What to work on: Output exactly the lines from the one with "Viewport: 1440px width, 1024px height." through the last line of the data below, both included, and nothing more.

Stored data:
***

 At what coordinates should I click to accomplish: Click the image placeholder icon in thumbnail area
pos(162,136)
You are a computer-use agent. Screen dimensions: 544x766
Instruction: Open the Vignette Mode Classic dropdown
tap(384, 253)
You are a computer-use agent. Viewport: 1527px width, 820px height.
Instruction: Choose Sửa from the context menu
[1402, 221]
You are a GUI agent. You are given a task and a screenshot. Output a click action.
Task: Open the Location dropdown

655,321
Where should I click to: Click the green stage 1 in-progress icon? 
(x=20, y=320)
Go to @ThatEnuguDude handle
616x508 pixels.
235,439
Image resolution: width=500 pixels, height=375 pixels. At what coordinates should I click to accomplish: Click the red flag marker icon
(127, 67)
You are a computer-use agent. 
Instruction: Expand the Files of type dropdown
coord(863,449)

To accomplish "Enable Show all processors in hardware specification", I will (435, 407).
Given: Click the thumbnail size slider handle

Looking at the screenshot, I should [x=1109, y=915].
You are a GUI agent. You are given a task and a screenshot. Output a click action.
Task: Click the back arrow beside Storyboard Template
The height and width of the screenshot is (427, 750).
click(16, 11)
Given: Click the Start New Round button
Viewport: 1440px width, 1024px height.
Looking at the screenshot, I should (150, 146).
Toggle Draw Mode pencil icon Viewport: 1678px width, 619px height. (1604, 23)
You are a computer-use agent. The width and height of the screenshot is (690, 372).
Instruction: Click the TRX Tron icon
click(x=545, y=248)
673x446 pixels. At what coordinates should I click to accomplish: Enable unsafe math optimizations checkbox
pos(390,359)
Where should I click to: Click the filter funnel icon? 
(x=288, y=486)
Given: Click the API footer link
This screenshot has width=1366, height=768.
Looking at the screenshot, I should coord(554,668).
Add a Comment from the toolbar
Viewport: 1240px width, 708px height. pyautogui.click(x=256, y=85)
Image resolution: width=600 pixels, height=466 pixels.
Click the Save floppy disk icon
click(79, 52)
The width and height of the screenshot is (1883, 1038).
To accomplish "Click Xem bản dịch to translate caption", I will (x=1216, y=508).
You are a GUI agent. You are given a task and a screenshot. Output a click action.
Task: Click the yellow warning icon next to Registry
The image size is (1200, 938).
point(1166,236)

***

Expected output:
Viewport: 1440px width, 1024px height.
Looking at the screenshot, I should (150, 146).
Toggle Draw Mode pencil icon Viewport: 1678px width, 619px height. (1604, 23)
You are a computer-use agent. The width and height of the screenshot is (690, 372).
Instruction: Click the TRX Tron icon
click(x=545, y=248)
673x446 pixels. At what coordinates should I click to accomplish: Enable unsafe math optimizations checkbox
pos(390,359)
Where should I click to: Click the filter funnel icon? 
(x=288, y=486)
Given: Click the API footer link
This screenshot has width=1366, height=768.
Looking at the screenshot, I should coord(554,668).
Add a Comment from the toolbar
Viewport: 1240px width, 708px height. pyautogui.click(x=256, y=85)
Image resolution: width=600 pixels, height=466 pixels.
Click the Save floppy disk icon
click(79, 52)
The width and height of the screenshot is (1883, 1038).
To accomplish "Click Xem bản dịch to translate caption", I will (x=1216, y=508).
You are a GUI agent. You are given a task and a screenshot. Output a click action.
Task: Click the yellow warning icon next to Registry
The image size is (1200, 938).
point(1166,236)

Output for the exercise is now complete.